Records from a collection
# # # # #

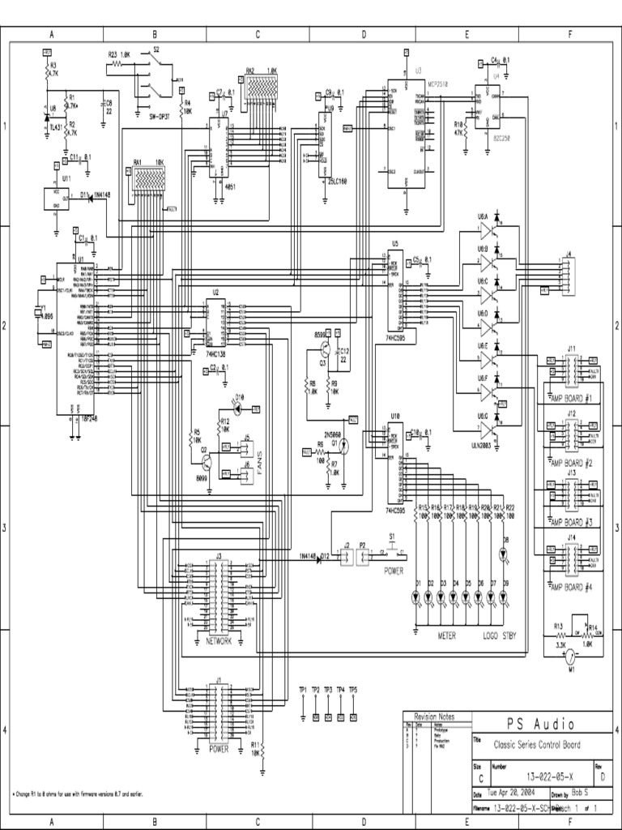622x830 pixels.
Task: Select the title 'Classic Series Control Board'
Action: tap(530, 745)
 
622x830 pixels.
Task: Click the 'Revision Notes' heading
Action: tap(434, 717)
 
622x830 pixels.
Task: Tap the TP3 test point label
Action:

# # # # #

> **What is needed**:
Locate each line in the records above that contains the string "Task", and copy those lines in order.

> **Answer**:
Task: Select the title 'Classic Series Control Board'
Task: Click the 'Revision Notes' heading
Task: Tap the TP3 test point label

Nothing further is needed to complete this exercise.